3. Reflectance Modeling and Rendering Equations

RHC frameworks are grounded in the rendering equation:

$L_o(x, \omega_o) = \int_{\Omega} f_r(x, \omega_i, \omega_o) L_i(x, \omega_i) (n \cdot \omega_i)\, d\omega_i$

where $f_r$ is the BRDF, $L_i$ is the incident radiance, $n$ is the surface normal, and $(n \cdot \omega_i)$ is foreshortening (Singh et al., 29 Nov 2025, Chen et al., 2022). Practical systems approximate this via per-pixel discrete summation or spherical harmonics. RHC architectures incorporate:

Microfacet BRDFs with GGX/Beckmann normal distributions, Schlick Fresnel term, and Smith shadow-masking (full-body) (Chen et al., 2022, Zhang et al., 11 Mar 2025).
Spherical harmonic lighting models ( $c_{\ell m}$ coefficients, SH basis up to $\ell=2$ ) for fast, low-frequency relighting (Iqbal et al., 2022).
Spherical Gaussian lobes for specular components and SH transfer for diffuse layers (Xu et al., 6 Jan 2026).
Physically inspired input maps reflecting geometry, albedo, shading, and view (Singh et al., 29 Nov 2025).
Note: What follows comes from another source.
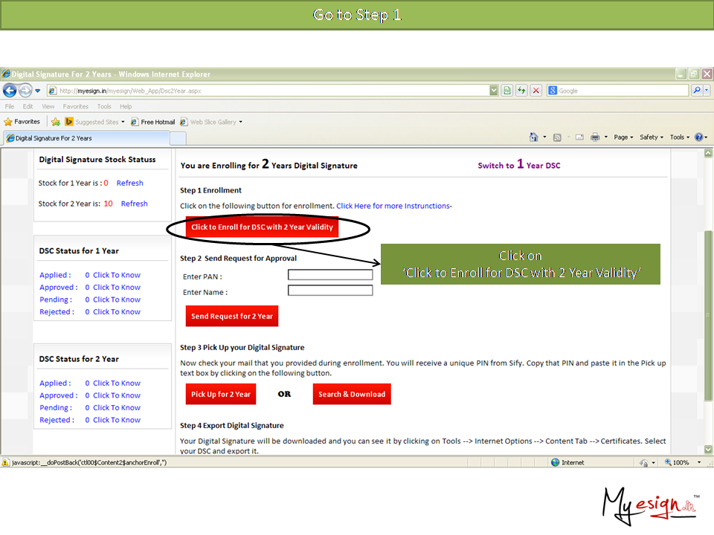The width and height of the screenshot is (714, 535).
Task: Open the Safety dropdown menu
Action: 652,137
RelightNet leverages transformer cross-attention between feature tokens and environment map embeddings to implicitly reproduce the high-dimensional illumination integral per texel (Singh et al., 29 Nov 2025).

4. Learning Strategy, Losses, and Optimization

RHC training is multi-stage and subject-specific. Losses include:

Photometric reconstruction: $L_{\text{rgb}} = \sum |C_{\text{pred}} - C_{\text{gt}}|$ or SSIM/LPIPS (Singh et al., 29 Nov 2025, Chen et al., 2022, Zhang et al., 11 Mar 2025, Xu et al., 6 Jan 2026).
Geometry priors: $||V - \tilde V||^2$ , $||n - \tilde n||^2$ , smoothness, and temporal coherence (Chen et al., 2022).
Albedo smoothness and minimum-entropy via KDE: $H_A = E_{x}[ - \log \hat p(A(x)) ]$ (Chen et al., 2022).
Gaussian parameter regularizers and residual constraints (Singh et al., 29 Nov 2025).
Adversarial (GAN), VGG perceptual losses, body masking, and albedo/normal consistency terms (Iqbal et al., 2022, Zhang et al., 11 Mar 2025).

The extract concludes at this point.